Amy laughed. ‘We were sworn enemies from the first time he called me “Liverpool Shrimpy” and said I smelled of fish,’ she admitted frankly. ‘It was really difficult living under the same roof, once Bill and Suzie married, because he didn’t like me any better for sharing our home and of course I simply hated him. But now he’s working the boat with Gus and Albert, and when I go home he usually slopes off so I don’t have much to do with him at all. A good job, I reckon.’

‘I don’t think he disliked you for yourself,’ Philip told her, after a thoughtful pause. ‘He was that fond of Albert that he was jealous of you. And he had a terrific crush on Mary, you know. He thought you were against him there and might set Mary against him too. I remember him going on about it one afternoon when the three of us went digging for cockles. Albert kept telling him he was talking nonsense and afterwards your brother told me privately that Paddy might as well forget all about Mary, because she would be after better game as soon as she was able. Anyway, don’t tell me Paddy still dislikes you? You’re a young woman and he’s a young man now, not a couple of kids. Feelings change as you get older, the person you disliked may be quite different now that . . .’
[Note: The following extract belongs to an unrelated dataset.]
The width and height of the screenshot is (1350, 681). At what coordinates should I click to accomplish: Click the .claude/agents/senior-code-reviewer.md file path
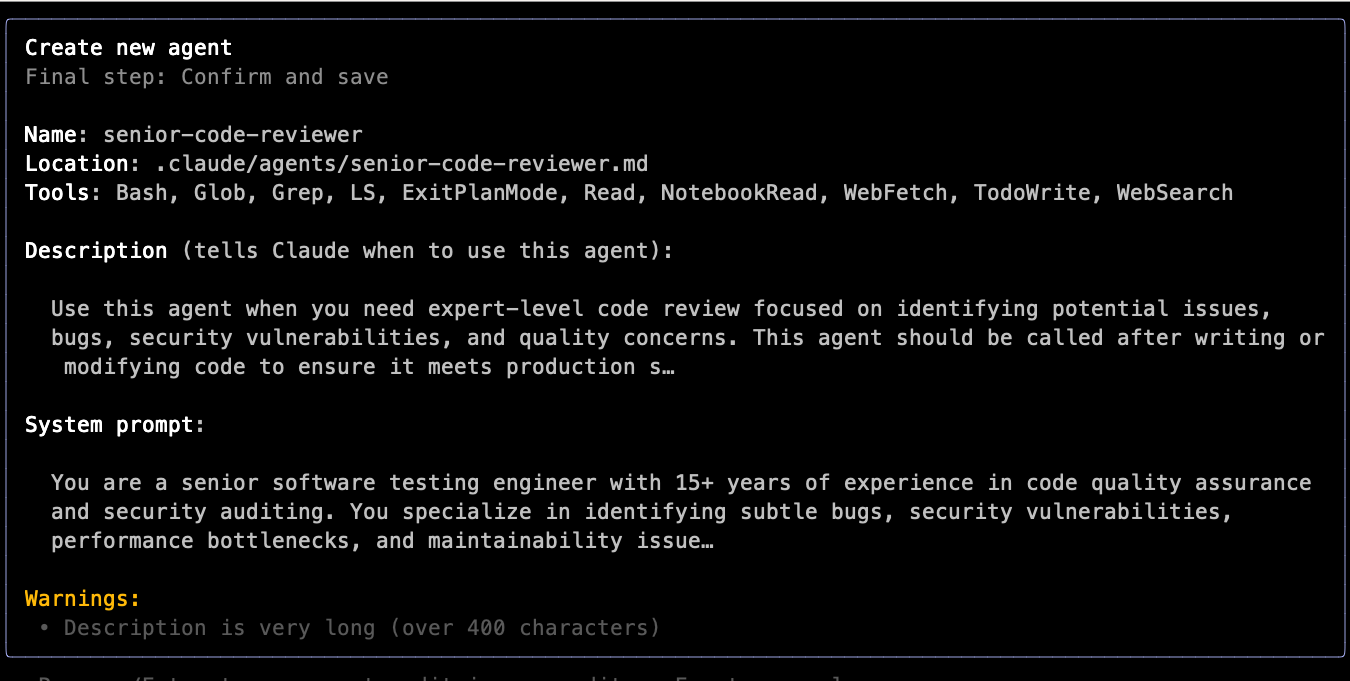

At this point they were interrupted. ‘If you two have stopped swapping family histories, how about a bite to eat?’ Minnie said plaintively. ‘We’ve got ham sandwiches wi’ mustard, cheese-and-tomato rolls and a bag of sticky buns. They’ll go round six easy, if you’d like to share ’em with us.’ The young men agreed eagerly and Philip said that
when the train stopped at the next station he would get out and buy six paper cups of tea from one of the platform vendors. Very soon a pleasant picnic was taking place and the conversation had become general.

Ella, always a lively and vivacious talker, told the two young men all about their room in Huskisson Street and made everyone laugh with a description of getting up in the early hours of a winter’s morning, while it was still dark, and becoming horribly entangled with a pair of wet stockings which someone had strung on a line across the room. ‘I thought it was either a web spun by the biggest and most horrible spider in the world, or a desperate robber, trying to tie me up,’ she admitted. ‘I shrieked so loudly that poor Minnie nearly had a heart attack. When I managed to find the candle and light it, she was sitting up in bed clutching a boot in one hand and the front of her nightgown in the other, with eyes as big as saucers and her mouth open to shout for help.’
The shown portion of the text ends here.